Bien sûr, passer à l’action est l’un des meilleurs moyens pour vaincre l’insatisfaction… Mais c’est plus facile à dire qu’à faire ! Sans parler de la confusion émotionnelle qu’entraîne ce type de ressenti.

Dans cet article, je vous propose 3 pistes de réflexion pour vous aider à identifier votre sentiment ainsi que la bonne manière d’y réagir en fonction de votre situation :

  • Quand le sentiment d’insatisfaction vient des critiques des autres
  • Quand le sentiment d’insatisfaction vient de soi
  • Quand le sentiment d’insatisfaction est seulement passager

Je vous invite à répondre à un certain nombre de questions pour vous, en considérant tous les aspects de la situation dans laquelle vous vous trouvez.

éternel insatisfait

1. On me reproche d’être un éternel insatisfait

On vous reproche parfois d’être un éternel insatisfait ?
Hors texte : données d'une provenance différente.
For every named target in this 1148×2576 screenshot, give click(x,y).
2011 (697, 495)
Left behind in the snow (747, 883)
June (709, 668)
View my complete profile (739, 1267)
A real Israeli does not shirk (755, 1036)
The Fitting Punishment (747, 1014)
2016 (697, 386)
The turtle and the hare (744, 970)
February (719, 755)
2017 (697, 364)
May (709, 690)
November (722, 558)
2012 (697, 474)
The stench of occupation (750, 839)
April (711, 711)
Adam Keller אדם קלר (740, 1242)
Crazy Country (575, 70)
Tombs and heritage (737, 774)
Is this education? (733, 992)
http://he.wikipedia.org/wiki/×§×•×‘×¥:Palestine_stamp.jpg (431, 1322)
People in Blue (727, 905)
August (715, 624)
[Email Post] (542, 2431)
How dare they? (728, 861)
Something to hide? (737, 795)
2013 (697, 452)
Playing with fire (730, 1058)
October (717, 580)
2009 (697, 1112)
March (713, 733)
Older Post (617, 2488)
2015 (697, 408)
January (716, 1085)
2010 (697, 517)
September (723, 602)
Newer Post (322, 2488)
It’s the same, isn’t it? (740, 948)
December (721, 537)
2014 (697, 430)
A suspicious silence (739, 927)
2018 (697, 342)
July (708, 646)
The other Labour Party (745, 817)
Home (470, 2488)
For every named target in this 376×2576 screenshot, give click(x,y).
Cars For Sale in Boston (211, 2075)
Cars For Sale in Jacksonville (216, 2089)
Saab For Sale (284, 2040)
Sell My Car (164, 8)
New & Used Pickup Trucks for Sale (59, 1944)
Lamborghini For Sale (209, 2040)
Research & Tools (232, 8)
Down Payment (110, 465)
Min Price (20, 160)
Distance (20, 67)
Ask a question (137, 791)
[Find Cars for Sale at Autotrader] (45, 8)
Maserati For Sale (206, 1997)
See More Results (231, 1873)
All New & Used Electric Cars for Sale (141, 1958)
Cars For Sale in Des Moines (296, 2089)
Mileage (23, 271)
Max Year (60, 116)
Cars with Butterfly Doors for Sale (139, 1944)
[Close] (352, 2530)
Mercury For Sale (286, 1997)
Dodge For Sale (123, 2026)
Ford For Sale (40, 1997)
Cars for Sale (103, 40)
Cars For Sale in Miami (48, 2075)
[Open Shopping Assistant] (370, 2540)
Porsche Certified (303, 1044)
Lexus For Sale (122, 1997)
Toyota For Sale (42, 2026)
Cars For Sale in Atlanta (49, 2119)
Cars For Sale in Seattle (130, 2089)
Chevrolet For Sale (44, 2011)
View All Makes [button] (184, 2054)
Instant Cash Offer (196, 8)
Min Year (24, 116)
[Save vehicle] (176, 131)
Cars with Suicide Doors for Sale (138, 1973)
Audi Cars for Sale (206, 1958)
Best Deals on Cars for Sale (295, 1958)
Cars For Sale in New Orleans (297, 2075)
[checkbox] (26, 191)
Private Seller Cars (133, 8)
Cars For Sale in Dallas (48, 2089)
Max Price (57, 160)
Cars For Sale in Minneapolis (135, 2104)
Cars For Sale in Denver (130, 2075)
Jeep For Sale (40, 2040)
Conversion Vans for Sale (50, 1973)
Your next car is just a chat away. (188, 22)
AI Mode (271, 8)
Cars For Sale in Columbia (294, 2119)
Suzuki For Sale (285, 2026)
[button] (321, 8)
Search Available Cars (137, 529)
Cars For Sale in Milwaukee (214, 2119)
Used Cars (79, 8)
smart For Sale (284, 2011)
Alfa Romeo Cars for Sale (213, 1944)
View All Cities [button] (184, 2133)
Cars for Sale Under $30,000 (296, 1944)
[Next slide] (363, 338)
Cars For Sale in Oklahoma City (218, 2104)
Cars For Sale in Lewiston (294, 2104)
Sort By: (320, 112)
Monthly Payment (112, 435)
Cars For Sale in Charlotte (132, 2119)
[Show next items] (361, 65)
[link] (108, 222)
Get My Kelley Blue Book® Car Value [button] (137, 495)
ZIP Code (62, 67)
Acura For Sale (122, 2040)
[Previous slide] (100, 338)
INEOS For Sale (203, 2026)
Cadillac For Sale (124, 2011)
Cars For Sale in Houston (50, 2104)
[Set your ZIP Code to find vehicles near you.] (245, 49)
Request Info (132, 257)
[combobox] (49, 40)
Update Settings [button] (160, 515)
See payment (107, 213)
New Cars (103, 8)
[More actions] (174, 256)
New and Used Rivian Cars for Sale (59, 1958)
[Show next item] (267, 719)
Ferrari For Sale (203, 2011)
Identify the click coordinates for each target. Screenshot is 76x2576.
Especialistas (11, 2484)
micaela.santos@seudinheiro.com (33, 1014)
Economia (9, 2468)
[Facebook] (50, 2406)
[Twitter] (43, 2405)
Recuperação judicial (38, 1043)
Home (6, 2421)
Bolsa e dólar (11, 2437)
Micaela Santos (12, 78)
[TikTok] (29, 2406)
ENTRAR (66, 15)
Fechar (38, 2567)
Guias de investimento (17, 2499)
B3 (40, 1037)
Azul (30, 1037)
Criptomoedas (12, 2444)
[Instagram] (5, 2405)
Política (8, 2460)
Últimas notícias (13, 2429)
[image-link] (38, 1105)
Déjà, commencez par vous poser la question : Est-ce que c’est vraiment vous que cette critique concerne ?

Tout au long de ma vie, on me l’a reproché. Aujourd’hui, ça a plutôt tendance à me faire rire, car, comme toutes les critiques, elle en dit plus long sur celui qui la formule que sur moi.

Si quelqu’un nous traite d’éternel insatisfait, c’est que, quelque part, c’est lui qui serait plus satisfait si nous, nous étions plus satisfaits…

Alors, qui est l’éternel insatisfait, maintenant ?

Se détacher de l’opinion des autres

Si on vous reproche de ne jamais être satisfait et que la critique vous touche, peut-être que vous attachez trop d’importance à l’opinion des autres.

Chacun est libre de choisir la satisfaction ou l’insatisfaction à sa guise, pour soi-même.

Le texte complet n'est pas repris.